• [WRITTEN TASK]: Copy out the lines below word for word, beginning at the line that contains "Учетная запись dropdown" and ending with the last line of the records.

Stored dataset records
Start
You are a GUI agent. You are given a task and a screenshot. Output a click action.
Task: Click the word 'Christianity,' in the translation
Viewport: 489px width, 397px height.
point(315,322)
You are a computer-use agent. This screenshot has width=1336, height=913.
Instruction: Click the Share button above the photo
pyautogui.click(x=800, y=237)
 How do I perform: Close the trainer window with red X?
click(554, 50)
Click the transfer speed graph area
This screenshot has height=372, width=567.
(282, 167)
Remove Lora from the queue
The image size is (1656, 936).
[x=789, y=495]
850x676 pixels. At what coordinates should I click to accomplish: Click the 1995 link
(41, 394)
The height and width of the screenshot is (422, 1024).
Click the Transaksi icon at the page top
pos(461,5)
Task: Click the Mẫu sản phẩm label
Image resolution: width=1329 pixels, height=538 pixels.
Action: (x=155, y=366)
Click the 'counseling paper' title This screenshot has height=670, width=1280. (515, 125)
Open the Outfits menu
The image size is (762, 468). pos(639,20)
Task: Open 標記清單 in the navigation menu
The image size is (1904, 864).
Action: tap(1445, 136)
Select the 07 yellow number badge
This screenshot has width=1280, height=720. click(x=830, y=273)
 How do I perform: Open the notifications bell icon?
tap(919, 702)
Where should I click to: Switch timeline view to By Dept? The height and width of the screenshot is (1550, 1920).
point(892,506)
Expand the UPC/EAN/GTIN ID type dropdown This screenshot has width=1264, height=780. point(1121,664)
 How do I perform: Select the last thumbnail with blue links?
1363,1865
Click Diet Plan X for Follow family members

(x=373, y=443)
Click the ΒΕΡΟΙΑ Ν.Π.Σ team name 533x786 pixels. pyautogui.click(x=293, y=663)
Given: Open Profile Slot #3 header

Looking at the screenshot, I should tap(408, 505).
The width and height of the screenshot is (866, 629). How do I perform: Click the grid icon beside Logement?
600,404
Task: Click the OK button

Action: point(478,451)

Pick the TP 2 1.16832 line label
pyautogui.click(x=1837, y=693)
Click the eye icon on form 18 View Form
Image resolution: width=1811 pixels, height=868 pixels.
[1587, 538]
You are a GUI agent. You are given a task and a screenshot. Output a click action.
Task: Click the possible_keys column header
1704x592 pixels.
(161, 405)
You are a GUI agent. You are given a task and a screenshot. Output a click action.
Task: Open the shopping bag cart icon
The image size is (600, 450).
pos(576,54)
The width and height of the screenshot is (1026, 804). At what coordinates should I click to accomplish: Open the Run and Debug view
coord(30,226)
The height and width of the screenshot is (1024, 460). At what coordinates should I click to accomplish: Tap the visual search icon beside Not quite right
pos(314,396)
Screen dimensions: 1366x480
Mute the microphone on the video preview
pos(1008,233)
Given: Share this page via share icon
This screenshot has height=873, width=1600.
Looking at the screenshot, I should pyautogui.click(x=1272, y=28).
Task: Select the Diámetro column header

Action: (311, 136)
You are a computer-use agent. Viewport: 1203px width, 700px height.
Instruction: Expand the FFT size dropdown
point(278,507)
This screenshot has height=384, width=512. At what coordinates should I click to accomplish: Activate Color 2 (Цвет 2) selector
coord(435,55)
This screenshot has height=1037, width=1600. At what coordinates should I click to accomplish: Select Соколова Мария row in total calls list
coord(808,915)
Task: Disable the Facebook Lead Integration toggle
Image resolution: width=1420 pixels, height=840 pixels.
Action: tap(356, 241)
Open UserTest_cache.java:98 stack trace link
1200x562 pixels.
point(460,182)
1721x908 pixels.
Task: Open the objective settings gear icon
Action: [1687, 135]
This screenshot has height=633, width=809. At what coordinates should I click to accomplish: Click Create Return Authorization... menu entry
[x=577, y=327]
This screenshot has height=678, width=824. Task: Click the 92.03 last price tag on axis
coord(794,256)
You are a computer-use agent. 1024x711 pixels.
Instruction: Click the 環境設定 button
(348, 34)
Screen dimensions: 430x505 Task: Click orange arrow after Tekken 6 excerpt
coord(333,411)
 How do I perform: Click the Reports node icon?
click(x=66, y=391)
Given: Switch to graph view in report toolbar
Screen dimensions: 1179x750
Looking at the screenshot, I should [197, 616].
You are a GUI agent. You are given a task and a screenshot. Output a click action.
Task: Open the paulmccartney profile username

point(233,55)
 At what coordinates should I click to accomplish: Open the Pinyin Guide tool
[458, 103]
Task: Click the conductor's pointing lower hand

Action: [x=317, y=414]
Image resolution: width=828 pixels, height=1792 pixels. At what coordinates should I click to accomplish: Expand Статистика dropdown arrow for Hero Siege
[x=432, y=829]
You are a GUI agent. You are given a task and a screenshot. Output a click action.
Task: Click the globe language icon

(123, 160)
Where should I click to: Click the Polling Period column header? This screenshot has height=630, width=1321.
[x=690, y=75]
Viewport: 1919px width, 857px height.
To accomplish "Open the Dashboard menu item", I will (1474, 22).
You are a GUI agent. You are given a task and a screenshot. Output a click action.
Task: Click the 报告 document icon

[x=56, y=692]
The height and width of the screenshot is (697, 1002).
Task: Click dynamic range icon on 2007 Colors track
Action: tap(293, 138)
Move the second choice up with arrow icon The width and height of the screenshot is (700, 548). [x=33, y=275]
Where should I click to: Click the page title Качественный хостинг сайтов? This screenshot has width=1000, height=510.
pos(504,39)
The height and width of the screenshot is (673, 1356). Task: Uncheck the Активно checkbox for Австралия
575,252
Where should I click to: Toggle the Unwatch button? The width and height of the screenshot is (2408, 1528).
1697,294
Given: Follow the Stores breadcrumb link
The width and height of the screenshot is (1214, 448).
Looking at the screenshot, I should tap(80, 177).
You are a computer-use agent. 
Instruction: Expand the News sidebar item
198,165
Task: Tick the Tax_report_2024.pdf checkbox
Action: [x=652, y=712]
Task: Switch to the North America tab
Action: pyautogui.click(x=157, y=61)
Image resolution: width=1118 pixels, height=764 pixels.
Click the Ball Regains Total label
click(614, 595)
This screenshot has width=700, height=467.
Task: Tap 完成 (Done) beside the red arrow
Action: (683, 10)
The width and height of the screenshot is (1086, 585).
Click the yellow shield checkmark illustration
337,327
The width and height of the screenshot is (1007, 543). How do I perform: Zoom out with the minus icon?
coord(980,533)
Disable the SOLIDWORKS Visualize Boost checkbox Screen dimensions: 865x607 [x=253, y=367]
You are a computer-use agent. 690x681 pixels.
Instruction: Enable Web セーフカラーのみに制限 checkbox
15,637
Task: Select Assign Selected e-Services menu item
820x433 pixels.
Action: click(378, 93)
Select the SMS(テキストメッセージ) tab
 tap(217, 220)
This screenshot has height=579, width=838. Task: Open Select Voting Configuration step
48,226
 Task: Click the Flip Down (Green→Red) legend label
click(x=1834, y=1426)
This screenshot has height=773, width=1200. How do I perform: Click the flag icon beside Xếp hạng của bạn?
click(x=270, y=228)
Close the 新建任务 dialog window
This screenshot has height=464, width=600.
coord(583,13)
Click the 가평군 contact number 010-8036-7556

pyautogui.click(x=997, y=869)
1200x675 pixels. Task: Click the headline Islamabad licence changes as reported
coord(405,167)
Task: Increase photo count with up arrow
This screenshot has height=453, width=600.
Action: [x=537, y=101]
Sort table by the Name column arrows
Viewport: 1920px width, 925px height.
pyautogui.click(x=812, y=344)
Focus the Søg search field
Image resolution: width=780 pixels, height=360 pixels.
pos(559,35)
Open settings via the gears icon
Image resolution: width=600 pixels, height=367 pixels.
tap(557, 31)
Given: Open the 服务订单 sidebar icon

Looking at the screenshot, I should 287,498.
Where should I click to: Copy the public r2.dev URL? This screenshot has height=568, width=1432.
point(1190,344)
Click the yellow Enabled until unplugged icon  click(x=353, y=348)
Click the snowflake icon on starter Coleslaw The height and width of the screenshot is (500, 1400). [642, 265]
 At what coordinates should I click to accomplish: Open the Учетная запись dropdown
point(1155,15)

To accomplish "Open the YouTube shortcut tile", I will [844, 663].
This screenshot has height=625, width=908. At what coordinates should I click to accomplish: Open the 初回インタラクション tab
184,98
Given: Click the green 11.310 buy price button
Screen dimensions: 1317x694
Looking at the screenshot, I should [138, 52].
End
• [OUTPUT OF THE TASK]:
 At what coordinates should I click to accomplish: Open the Учетная запись dropdown
point(1155,15)

To accomplish "Open the YouTube shortcut tile", I will [844, 663].
This screenshot has height=625, width=908. At what coordinates should I click to accomplish: Open the 初回インタラクション tab
184,98
Given: Click the green 11.310 buy price button
Screen dimensions: 1317x694
Looking at the screenshot, I should [138, 52].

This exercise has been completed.